TASK DESCRIPTION
Look below for the line containing "You are a computer-use agent. Viewport: 2212px"; from there, print each line exactly up to and including the line containing "You are a computer-use agent. Screen", and stop.

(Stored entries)
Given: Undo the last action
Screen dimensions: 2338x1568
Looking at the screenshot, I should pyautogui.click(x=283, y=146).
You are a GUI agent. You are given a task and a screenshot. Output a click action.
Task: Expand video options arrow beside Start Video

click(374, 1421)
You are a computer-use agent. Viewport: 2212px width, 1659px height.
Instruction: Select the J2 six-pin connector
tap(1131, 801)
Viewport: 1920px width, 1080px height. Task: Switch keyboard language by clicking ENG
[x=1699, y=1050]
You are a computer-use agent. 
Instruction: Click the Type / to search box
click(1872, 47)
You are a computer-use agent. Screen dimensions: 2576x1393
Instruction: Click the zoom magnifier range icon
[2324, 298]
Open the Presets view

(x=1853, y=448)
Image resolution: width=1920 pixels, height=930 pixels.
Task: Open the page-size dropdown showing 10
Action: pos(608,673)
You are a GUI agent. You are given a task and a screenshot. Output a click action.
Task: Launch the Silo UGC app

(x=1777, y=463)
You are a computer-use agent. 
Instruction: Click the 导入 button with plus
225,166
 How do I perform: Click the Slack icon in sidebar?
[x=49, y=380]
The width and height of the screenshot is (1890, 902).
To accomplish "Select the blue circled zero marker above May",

EXPECTED OUTPUT
You are a computer-use agent. Viewport: 2212px width, 1659px height.
Instruction: Select the J2 six-pin connector
tap(1131, 801)
Viewport: 1920px width, 1080px height. Task: Switch keyboard language by clicking ENG
[x=1699, y=1050]
You are a computer-use agent. 
Instruction: Click the Type / to search box
click(1872, 47)
You are a computer-use agent. Screen dimensions: 2576x1393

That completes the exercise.